__RECORD EXTRACTS__.
──────────────────────────────

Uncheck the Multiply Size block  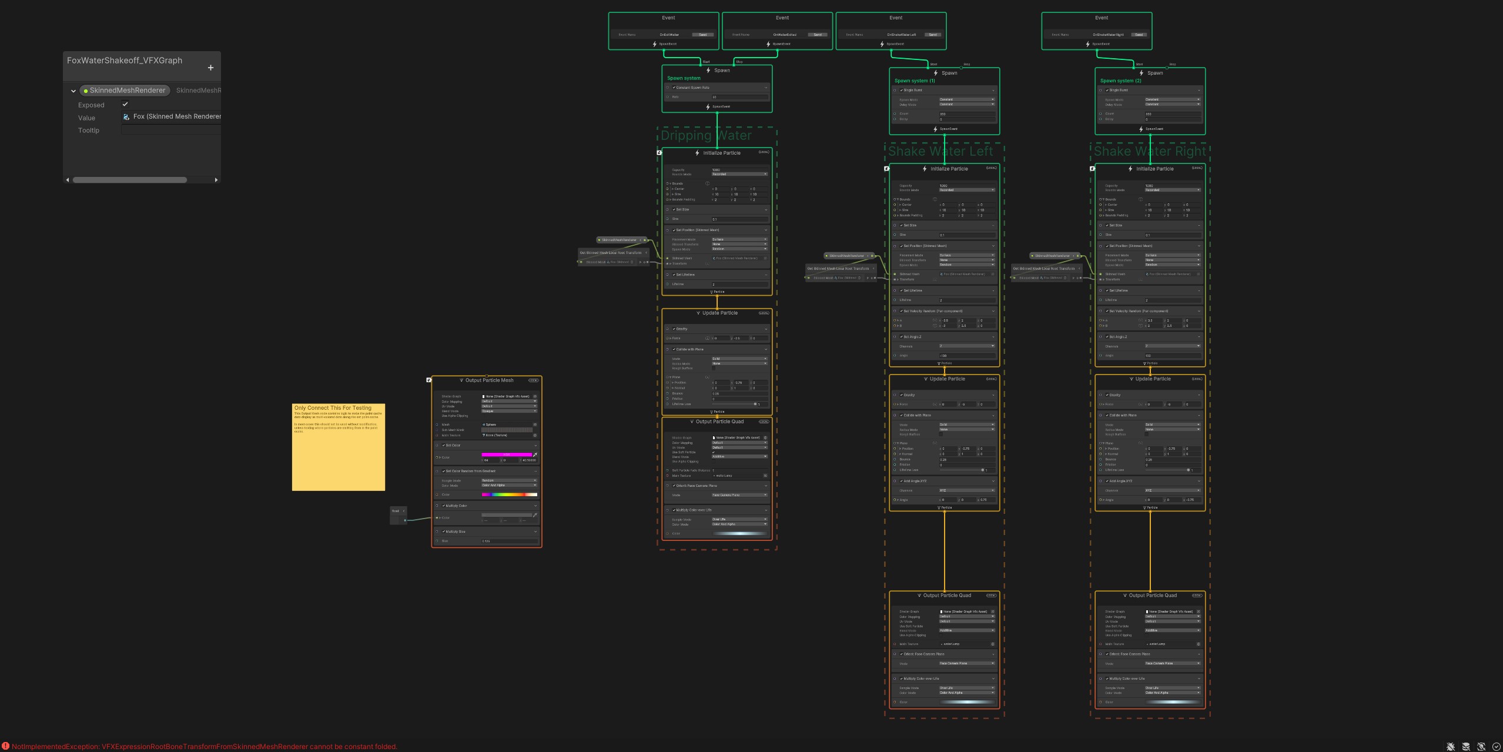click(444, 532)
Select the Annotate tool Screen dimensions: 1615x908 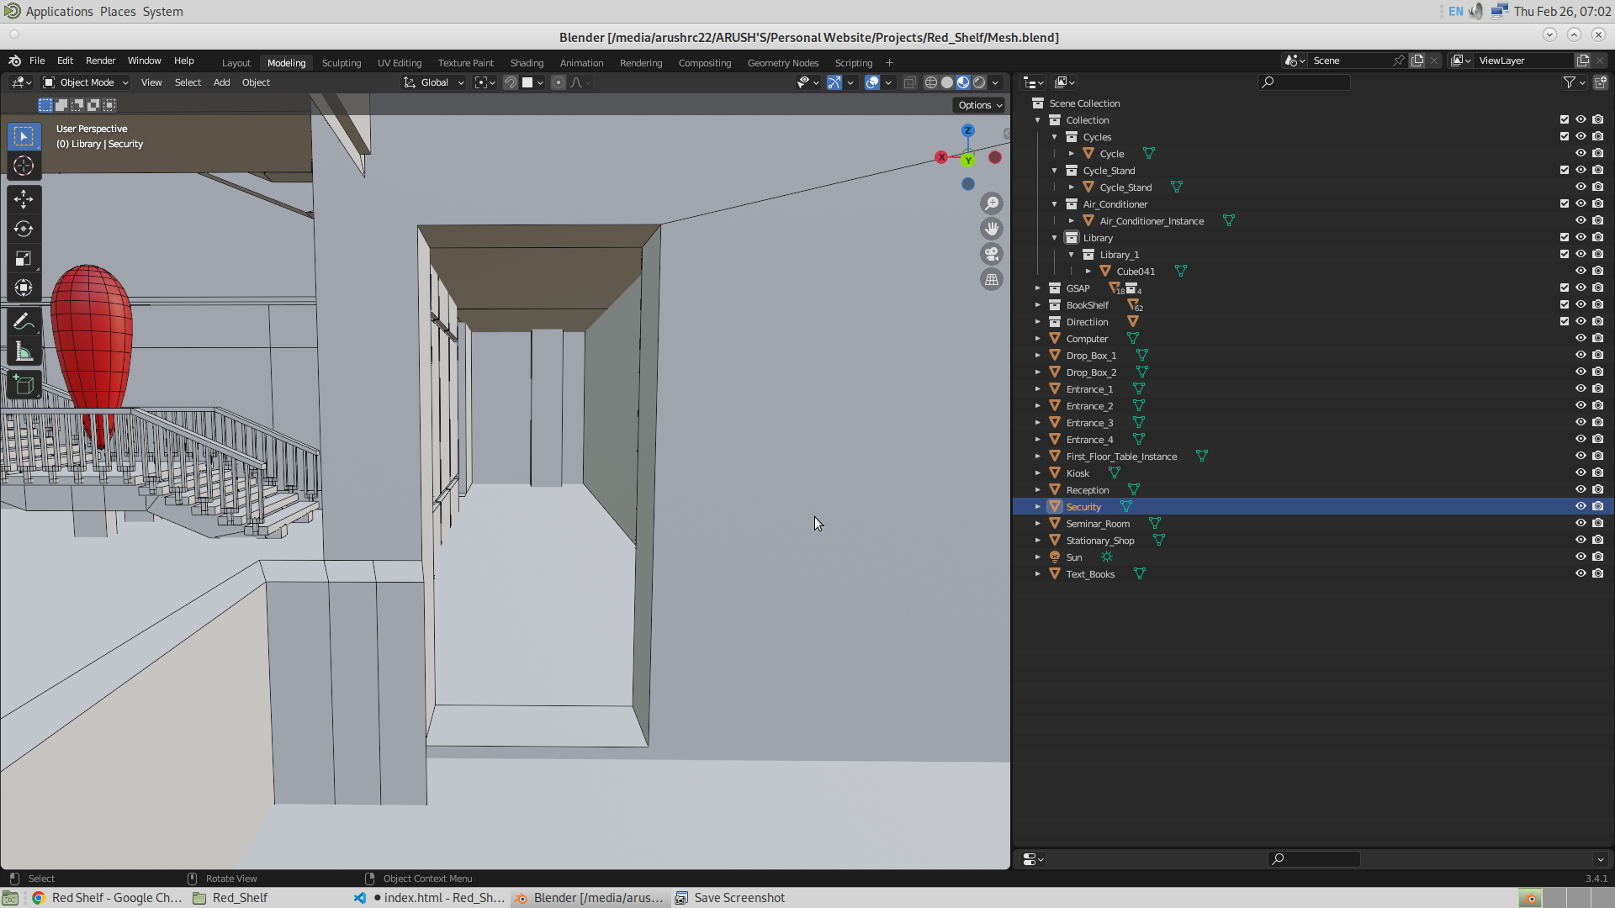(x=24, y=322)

──────────────────────────────

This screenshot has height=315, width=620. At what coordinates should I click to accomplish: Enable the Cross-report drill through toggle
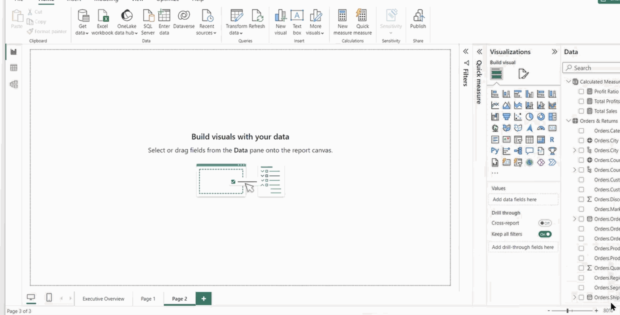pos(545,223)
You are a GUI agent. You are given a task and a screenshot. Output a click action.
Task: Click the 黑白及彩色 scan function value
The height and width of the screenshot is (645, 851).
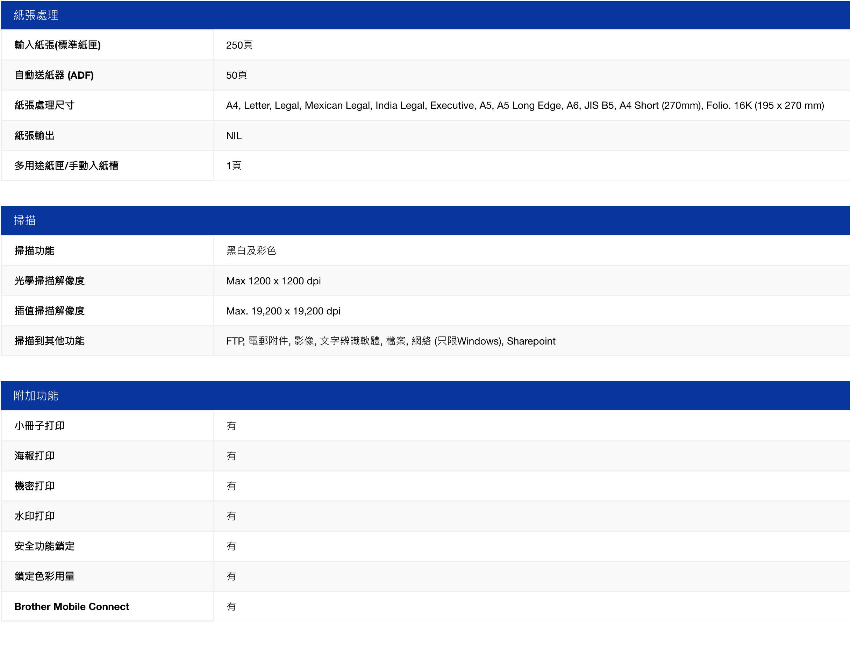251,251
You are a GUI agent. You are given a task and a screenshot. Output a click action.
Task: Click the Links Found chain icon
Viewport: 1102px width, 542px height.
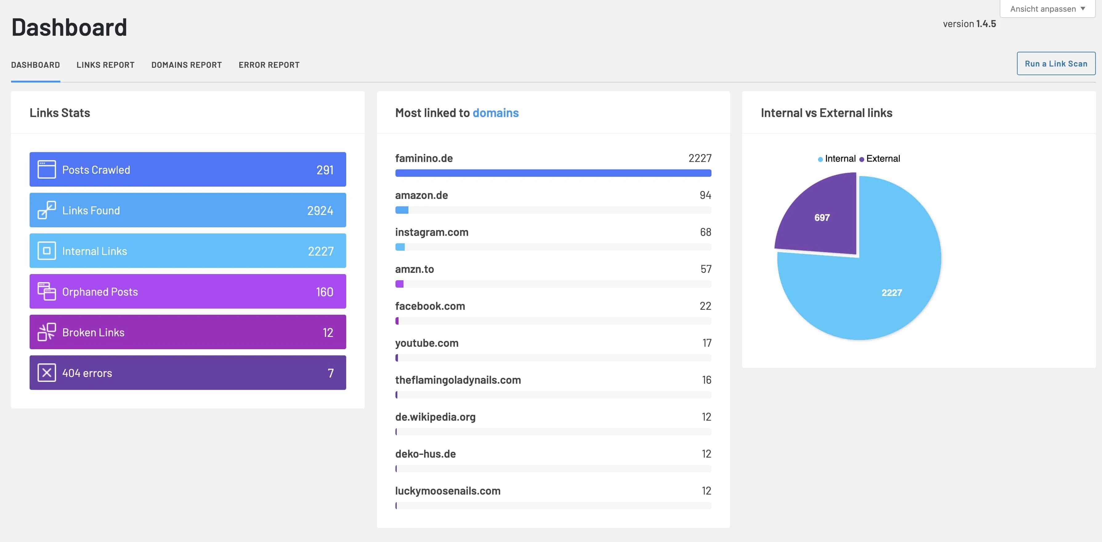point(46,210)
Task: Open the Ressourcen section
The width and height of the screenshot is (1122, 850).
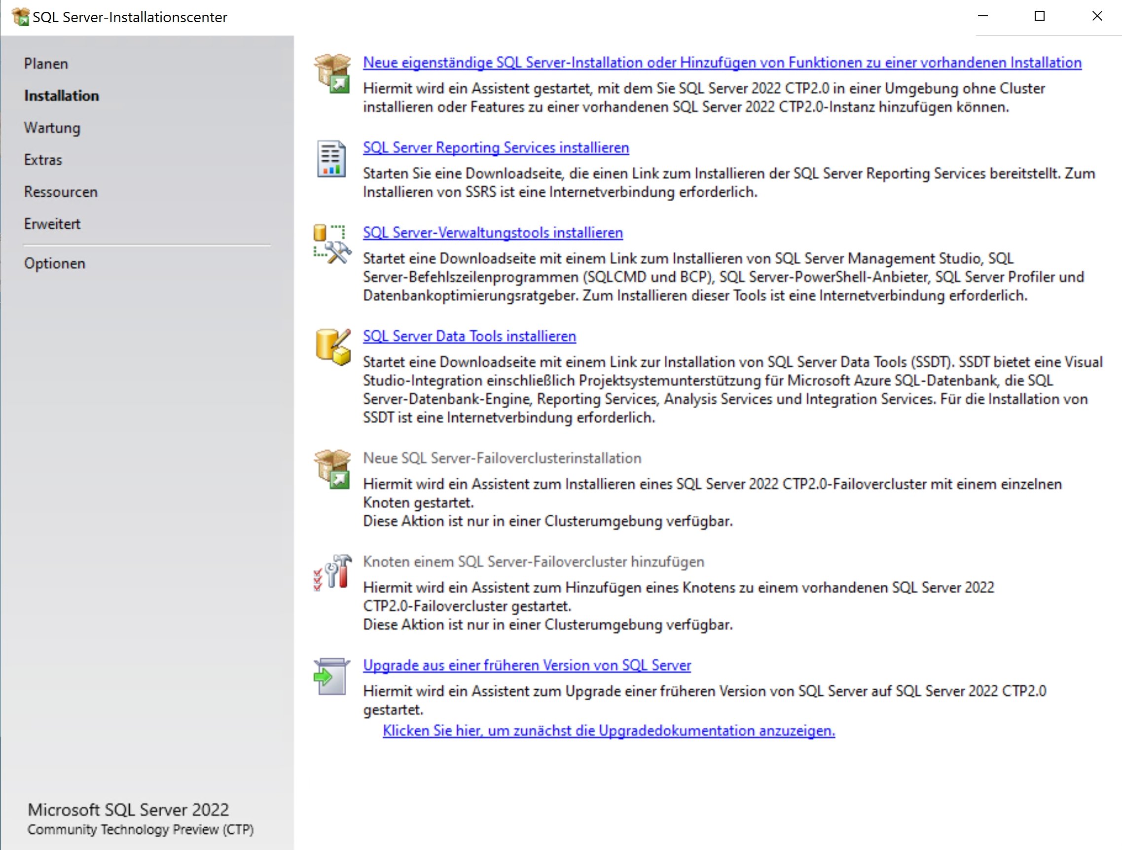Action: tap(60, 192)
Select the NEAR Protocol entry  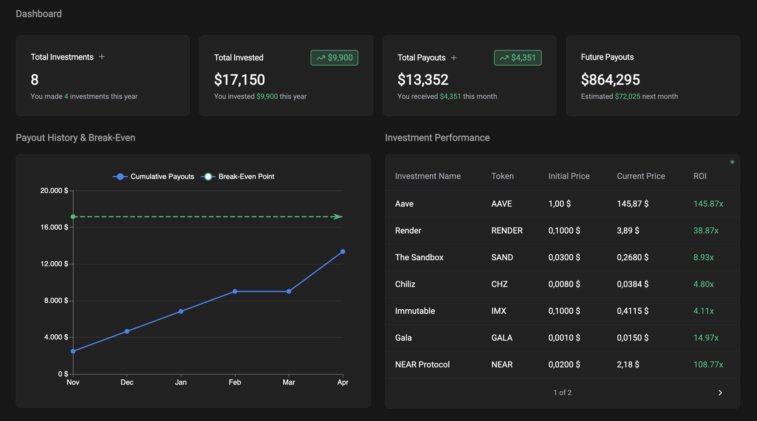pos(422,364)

──────────────────────────────

__TASK REQUIREMENTS__. All that is wanted is the lines above between the one containing "The height and" and the one containing "Task: Open the Ressourcen section", inclusive, restated word for word, with pictures omitted.

__ANSWER TO THIS TASK__.
The height and width of the screenshot is (645, 851).
251,251
You are a GUI agent. You are given a task and a screenshot. Output a click action.
Task: Click the Links Found chain icon
Viewport: 1102px width, 542px height.
point(46,210)
Task: Open the Ressourcen section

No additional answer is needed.